From Co-processors to ZK: Reconstructing the Paradigm of Web3 Applications

Co-processors play a vital role in the computer field, responsible for handling complex tasks for the CPU. From Apple's M7 motion co-processor to Nvidia's GPU, co-processors offload complex and high-performance demanding code, allowing the CPU to handle more flexible and variable parts, thus improving overall performance.

In the Ethereum ecosystem, high Gas fees and data access limitations severely hinder application development. This has prompted exploration into introducing the co-processor concept into blockchain, where the Ethereum chain itself acts as the CPU, and the co-processor functions similarly to a GPU for handling compute-intensive tasks. Combined with ZK technology, ZK co-processors have emerged, providing a trustless solution for off-chain computation and data usage.

The application boundaries of ZK co-processors are very broad, covering various scenarios such as social networking, gaming, DeFi, risk control systems, oracles, data storage, and large model training. Theoretically, the functionalities that Web2 can achieve can also be realized in Web3 with the help of ZK co-processors, while relying on Ethereum as the settlement layer to ensure security.

Currently, the well-known co-processor projects in the industry are mainly divided into three categories: on-chain data indexing, oracles, and ZKML. General-purpose ZK co-processors such as Risc Zero, Lagrange, and Succinct are dedicated to building ZK proof systems that are chain-independent.

Taking Risc Zero's Bonsai as an example, its architecture includes components such as the prover network, request pool, rollup engine, mirroring center, and state storage, aimed at providing a general zkVM and ZK proof generation system. Lagrange focuses on building verifiable databases and a computation framework based on MapReduce principles. The goal of Succinct Network is to integrate programmable facts into various aspects of blockchain development.

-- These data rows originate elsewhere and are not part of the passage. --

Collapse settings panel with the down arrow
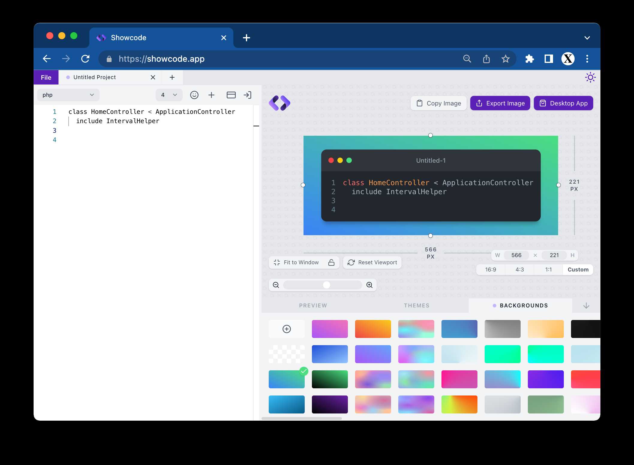Image resolution: width=634 pixels, height=465 pixels. click(586, 306)
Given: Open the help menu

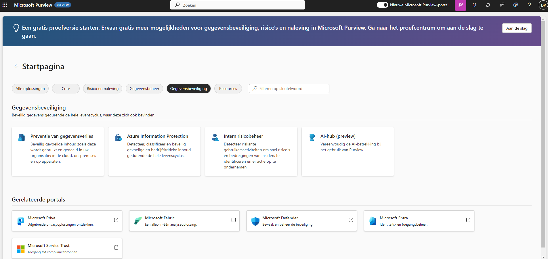Looking at the screenshot, I should coord(530,5).
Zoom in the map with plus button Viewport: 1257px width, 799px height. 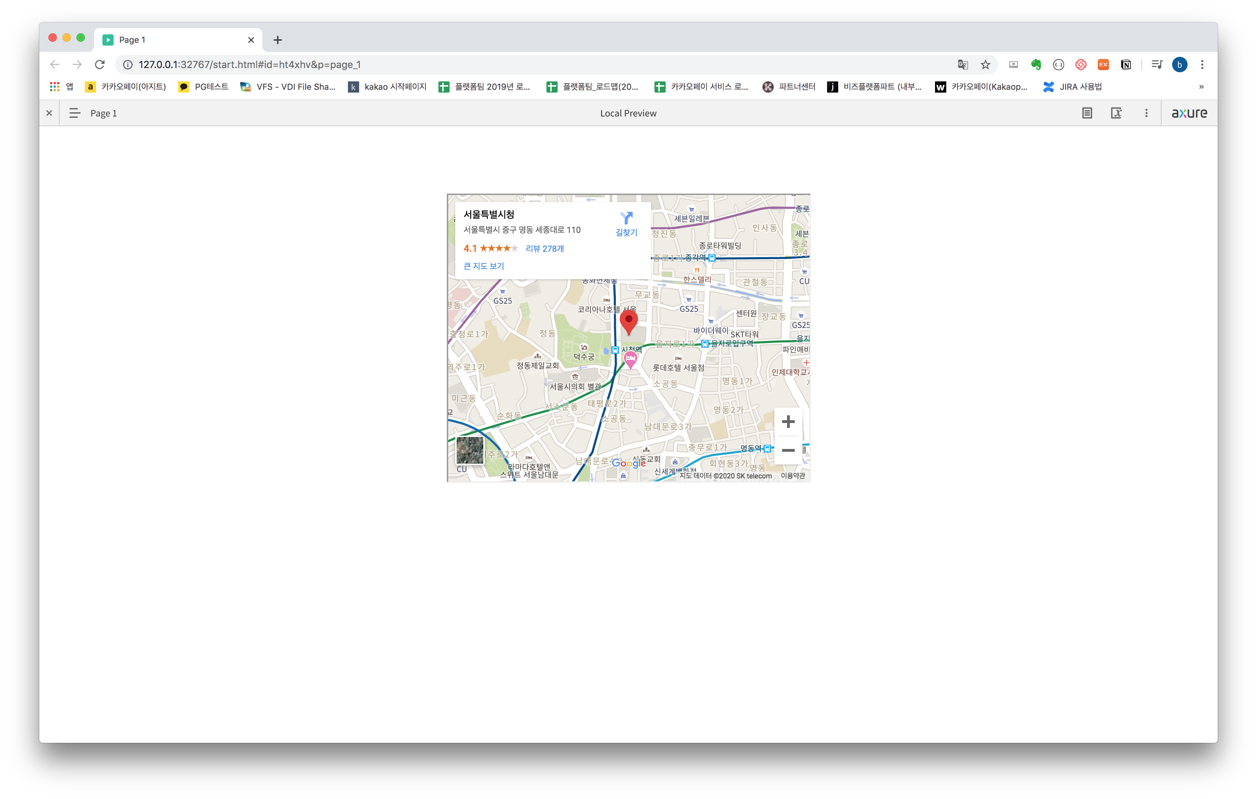788,421
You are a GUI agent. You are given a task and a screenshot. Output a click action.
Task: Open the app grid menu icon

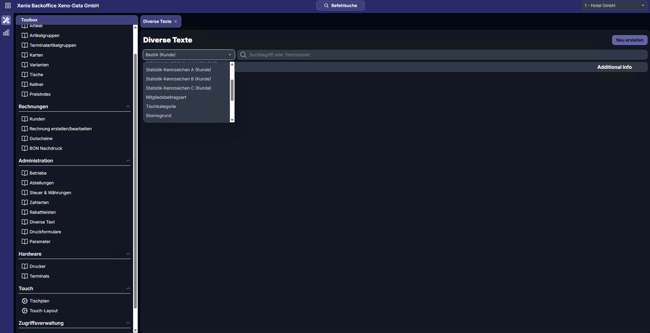[8, 6]
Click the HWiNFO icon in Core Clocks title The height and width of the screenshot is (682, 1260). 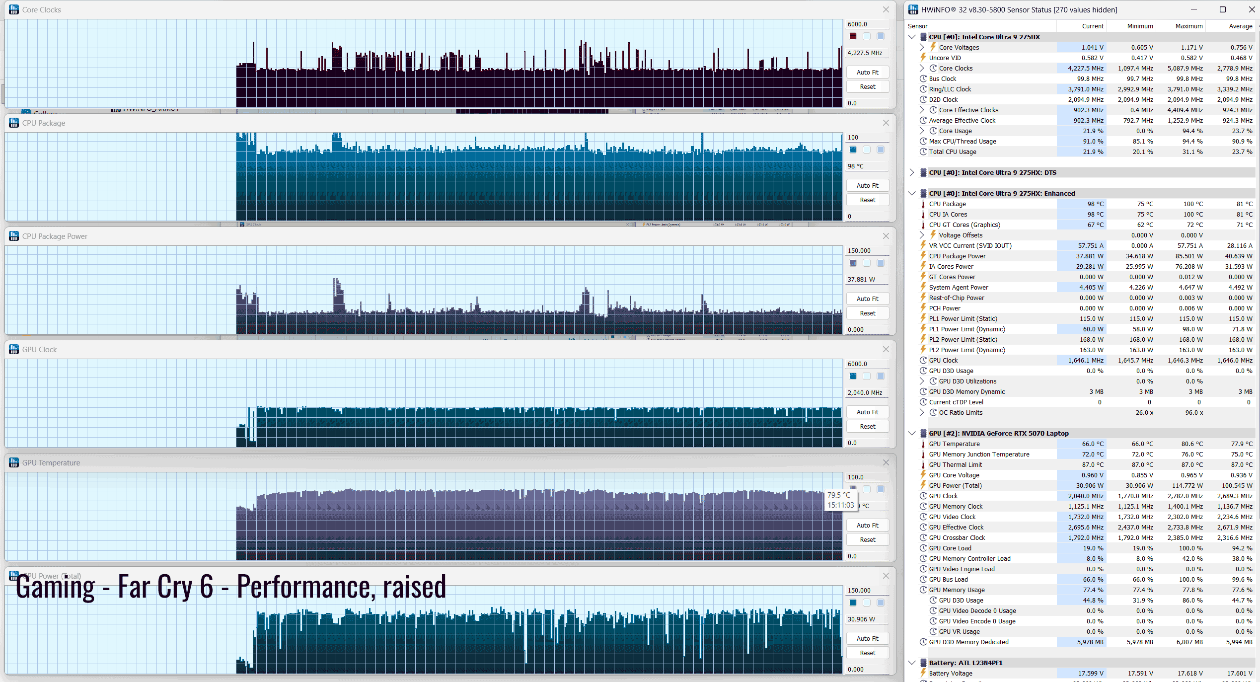point(14,9)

Compared to Layer2, the co-processor is more application development-oriented. It can serve as an off-chain virtual machine component of Layer2, off-chain computing power for public chain applications, cross-chain data oracles, or cross-chain bridges, etc. The co-processor brings the potential for real-time synchronization of data across the entire chain and high-performance, low-cost trusted computing, and is expected to reconstruct many middleware in the blockchain.

Despite the broad prospects, ZK co-processors still face many challenges, such as high development thresholds, early-stage technology, and inadequate hardware conditions. However, with continuous technological advancements, ZK co-processors are expected to achieve commercial implementation in the next cycle, laying the foundation for on-chain interactions in Web3 that can support 1 billion users.